## [Task goal]
Please give the lines below again exactly as they stand, from the one that contains "The image size is (1024, 572)." up to and including the one that contains "Switch to the Assigned", leaving all pictures out.

## [Source information]
--------------------------------------------------

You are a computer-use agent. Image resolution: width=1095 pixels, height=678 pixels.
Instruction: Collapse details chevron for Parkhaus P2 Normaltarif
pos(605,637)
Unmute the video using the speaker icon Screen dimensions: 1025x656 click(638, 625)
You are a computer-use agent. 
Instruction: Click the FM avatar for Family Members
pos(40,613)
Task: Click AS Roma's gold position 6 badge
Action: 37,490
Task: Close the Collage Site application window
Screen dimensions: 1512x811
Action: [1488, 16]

--------------------------------------------------

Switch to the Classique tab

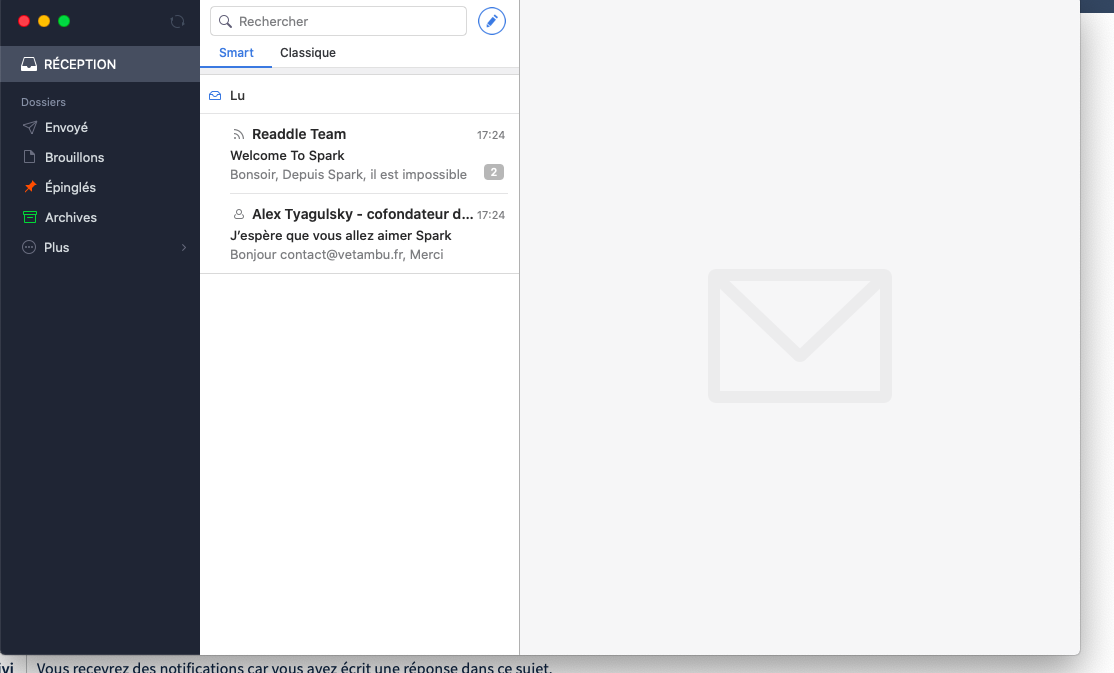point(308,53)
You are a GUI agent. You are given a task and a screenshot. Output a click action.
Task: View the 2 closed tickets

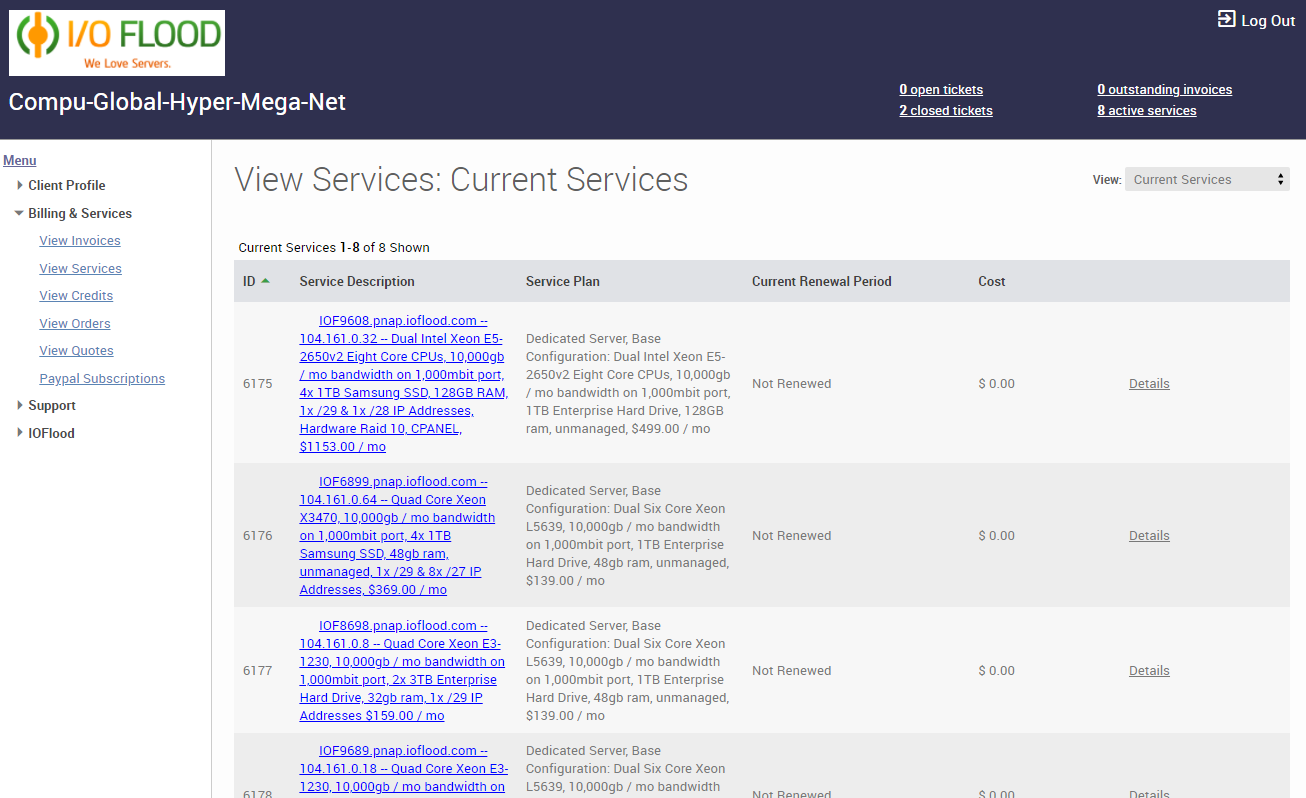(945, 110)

--------------------------------------------------

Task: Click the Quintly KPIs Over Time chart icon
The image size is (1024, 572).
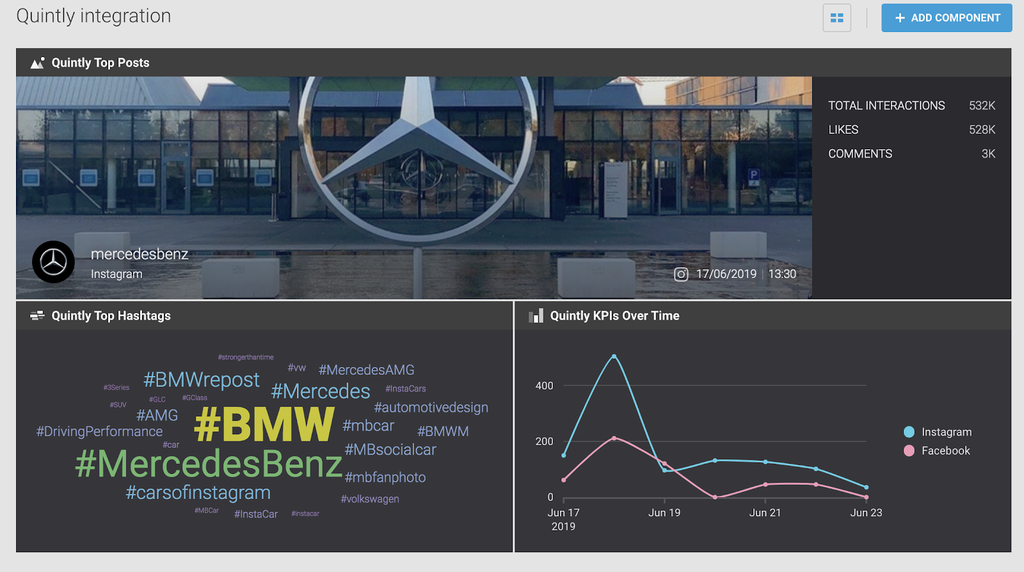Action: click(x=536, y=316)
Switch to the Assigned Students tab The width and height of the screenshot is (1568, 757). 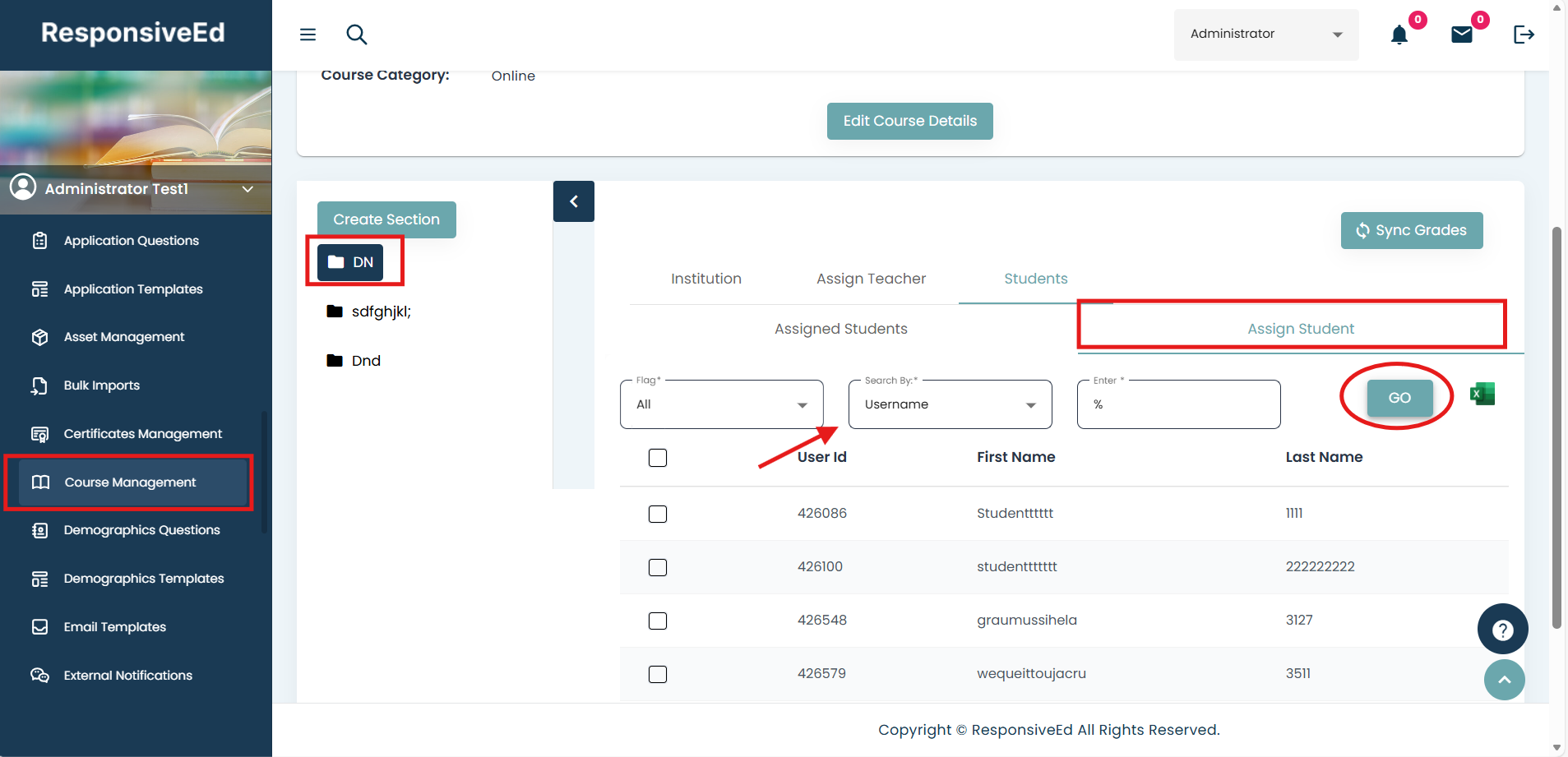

--------------------------------------------------

## [Answer below]
The image size is (1024, 572).
Action: click(x=536, y=316)
Switch to the Assigned Students tab The width and height of the screenshot is (1568, 757). 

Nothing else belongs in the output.